Le Sinaï fut conquis dans les années 630 par les armées arabes de Amr ibn al-As, accompagnée de l'installation de tribus venues d'Arabie,il devenu au prix de violences et de conversions une terre profondément arabe et musulmane entrainant une disparition de la présence chrétienne dans la région. La seule exception demeura le monastère de Sainte-Catherine qui jusqu'à nos jours n'a cessé d'être le véritable foyer du christianisme au Sinaï entretenant une communauté d'une vingtaine de moines, deux cents au Moyen Âge.

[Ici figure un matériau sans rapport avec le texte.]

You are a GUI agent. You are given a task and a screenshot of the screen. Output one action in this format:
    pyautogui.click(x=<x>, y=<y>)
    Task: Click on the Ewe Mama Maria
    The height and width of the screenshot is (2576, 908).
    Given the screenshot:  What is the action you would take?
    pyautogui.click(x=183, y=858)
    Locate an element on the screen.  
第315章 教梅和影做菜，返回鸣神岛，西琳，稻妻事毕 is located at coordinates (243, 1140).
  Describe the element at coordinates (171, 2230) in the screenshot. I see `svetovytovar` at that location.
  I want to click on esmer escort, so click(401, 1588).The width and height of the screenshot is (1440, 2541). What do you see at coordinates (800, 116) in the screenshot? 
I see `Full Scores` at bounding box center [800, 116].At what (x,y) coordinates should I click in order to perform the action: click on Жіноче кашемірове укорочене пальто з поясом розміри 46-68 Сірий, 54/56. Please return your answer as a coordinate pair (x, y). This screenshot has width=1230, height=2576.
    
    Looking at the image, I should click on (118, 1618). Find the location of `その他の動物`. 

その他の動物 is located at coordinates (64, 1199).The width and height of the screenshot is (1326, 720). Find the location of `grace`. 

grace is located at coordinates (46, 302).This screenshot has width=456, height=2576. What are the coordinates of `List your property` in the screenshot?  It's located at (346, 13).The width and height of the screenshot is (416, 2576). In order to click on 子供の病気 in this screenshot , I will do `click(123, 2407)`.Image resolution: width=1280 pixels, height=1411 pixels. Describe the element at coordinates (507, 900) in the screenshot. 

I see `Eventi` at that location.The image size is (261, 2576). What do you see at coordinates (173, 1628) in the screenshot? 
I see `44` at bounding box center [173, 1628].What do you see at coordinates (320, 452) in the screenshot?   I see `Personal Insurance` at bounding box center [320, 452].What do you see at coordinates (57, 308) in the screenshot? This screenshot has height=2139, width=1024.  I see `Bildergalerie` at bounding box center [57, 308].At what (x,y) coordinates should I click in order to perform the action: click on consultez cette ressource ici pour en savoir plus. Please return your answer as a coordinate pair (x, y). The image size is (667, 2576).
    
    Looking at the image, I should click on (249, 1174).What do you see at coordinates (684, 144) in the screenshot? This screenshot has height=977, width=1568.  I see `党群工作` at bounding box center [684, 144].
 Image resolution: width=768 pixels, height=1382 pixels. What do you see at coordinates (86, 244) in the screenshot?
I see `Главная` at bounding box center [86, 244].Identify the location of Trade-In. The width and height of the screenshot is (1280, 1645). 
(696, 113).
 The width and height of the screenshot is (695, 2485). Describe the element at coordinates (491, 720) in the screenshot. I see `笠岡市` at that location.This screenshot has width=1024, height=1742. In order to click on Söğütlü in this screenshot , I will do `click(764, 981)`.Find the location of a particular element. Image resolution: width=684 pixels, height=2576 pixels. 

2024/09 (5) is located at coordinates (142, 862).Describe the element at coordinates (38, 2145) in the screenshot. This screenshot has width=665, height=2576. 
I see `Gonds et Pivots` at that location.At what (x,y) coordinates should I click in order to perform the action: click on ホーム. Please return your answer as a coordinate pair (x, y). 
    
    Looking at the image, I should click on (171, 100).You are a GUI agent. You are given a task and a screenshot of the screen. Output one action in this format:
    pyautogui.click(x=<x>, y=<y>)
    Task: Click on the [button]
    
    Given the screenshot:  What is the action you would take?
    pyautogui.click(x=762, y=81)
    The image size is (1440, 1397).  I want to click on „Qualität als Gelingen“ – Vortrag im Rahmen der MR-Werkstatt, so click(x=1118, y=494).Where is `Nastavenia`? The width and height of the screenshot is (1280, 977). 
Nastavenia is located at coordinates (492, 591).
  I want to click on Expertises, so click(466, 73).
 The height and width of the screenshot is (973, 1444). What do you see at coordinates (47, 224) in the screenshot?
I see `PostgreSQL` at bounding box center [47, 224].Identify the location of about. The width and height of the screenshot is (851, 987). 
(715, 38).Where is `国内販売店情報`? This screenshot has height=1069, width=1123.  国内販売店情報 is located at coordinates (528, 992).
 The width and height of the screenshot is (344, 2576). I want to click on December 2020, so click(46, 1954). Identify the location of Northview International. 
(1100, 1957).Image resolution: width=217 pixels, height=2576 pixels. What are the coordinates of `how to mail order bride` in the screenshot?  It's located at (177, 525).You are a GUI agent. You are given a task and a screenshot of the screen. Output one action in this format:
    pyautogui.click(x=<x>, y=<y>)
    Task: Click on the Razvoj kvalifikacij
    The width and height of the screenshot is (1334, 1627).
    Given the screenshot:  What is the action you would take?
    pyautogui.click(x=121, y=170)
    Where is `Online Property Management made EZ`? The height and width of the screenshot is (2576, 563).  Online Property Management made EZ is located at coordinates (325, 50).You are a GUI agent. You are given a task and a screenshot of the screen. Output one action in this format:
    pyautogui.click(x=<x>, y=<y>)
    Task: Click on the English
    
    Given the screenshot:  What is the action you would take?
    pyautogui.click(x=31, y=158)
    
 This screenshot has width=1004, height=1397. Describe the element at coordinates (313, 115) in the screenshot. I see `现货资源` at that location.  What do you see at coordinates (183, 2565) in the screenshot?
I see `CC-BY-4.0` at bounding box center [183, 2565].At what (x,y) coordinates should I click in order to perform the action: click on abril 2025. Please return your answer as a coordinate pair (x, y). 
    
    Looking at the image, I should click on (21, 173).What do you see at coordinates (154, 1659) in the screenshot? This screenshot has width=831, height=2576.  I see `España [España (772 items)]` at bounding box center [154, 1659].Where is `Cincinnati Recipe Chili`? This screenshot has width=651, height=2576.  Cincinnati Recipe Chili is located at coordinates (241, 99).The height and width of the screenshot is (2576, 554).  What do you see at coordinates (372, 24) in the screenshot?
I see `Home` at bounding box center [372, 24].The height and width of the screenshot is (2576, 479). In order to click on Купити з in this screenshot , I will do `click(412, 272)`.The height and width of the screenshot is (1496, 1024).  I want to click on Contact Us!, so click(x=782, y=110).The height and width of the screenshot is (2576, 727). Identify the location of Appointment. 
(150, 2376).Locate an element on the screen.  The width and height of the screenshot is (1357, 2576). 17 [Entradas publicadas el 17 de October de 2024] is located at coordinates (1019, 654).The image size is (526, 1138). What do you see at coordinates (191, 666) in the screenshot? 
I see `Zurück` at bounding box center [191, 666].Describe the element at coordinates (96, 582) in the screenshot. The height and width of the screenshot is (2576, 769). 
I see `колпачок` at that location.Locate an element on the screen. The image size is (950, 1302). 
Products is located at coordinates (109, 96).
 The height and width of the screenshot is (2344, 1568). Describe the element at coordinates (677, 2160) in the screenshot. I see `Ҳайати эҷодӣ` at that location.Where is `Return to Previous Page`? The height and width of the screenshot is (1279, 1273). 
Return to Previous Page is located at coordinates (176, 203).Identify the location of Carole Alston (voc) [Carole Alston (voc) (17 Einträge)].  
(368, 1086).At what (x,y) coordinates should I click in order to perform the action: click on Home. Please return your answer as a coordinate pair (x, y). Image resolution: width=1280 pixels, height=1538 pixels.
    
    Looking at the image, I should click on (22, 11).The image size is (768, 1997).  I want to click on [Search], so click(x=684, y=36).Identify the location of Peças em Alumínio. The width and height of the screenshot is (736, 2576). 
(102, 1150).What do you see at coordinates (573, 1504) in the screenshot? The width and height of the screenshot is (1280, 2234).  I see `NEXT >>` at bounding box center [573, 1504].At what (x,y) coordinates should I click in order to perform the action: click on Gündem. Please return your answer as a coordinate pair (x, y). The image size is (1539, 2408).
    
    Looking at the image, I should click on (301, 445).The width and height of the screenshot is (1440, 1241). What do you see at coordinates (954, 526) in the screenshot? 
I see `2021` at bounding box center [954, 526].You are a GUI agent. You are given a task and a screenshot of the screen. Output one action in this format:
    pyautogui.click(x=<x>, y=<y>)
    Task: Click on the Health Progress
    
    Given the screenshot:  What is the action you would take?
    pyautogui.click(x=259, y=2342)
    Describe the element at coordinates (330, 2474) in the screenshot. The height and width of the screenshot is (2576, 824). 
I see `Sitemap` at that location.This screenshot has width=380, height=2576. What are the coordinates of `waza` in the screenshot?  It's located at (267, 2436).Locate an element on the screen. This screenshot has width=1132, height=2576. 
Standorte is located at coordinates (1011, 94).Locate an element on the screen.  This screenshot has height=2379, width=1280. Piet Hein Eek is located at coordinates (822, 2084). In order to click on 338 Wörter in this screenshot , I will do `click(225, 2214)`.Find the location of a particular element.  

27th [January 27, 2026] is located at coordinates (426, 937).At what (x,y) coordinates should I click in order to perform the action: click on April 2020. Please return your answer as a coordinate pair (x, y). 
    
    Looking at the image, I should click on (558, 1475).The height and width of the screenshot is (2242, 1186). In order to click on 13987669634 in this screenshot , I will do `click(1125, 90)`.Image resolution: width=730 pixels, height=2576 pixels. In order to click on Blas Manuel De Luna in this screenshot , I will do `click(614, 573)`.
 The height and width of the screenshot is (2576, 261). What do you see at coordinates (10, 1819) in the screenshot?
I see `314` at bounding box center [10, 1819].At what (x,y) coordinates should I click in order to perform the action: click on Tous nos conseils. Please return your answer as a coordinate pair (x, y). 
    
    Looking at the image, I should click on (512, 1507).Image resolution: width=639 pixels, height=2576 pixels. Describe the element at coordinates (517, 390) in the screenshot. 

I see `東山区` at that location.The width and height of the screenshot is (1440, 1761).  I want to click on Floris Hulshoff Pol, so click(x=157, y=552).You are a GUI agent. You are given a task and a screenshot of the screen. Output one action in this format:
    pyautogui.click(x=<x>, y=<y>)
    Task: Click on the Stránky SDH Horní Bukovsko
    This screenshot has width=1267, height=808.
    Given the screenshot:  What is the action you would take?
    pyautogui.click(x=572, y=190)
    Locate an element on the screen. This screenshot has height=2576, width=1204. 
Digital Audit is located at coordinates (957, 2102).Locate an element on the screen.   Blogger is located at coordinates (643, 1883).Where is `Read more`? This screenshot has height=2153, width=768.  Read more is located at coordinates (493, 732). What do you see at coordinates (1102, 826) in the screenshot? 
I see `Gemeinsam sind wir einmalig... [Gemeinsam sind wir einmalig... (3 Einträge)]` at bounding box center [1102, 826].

Au cœur de ce monastère fortifié, de rite melkite et dépendant à l'époque médiévale du patriarcat de Jérusalem, se trouve l'église de la Transfiguration avec sa célèbre mosaïque. Elle fut construite à l'époque de l'empereur Justinien à l'emplacement supposé du Buisson ardent. D'abord dédié à la Vierge Marie, le monastère fut par la suite consacré à sainte Catherine d'Alexandrie, sans doute au IX siècle siècle, époque où l'on découvrit le corps de la sainte. Celui-ci reposait, selon la tradition, sur la montagne voisine; il y aurait été miraculeusement transporté par les anges et un ermite l'y aurait découvert. La dévotion à sainte Catherine connut un réel engouement en Occident, sous l'impulsion notamment des ducs de Normandie, ce qui entraîna, à partir de la fin du X siècle siècle, un renouveau des pèlerinages occidentaux au Sinaï. Les pèlerins effectuaient généralement ce pèlerinage en se rendant à Jérusalem. Leur séjour au monastère était limité à trois ou quatre jours, durée pendant laquelle les moines leur offrait l'hospitalité, comme en témoignent encore les blasons gravés dans le réfectoire du monastère par les nobles pèlerins de passage.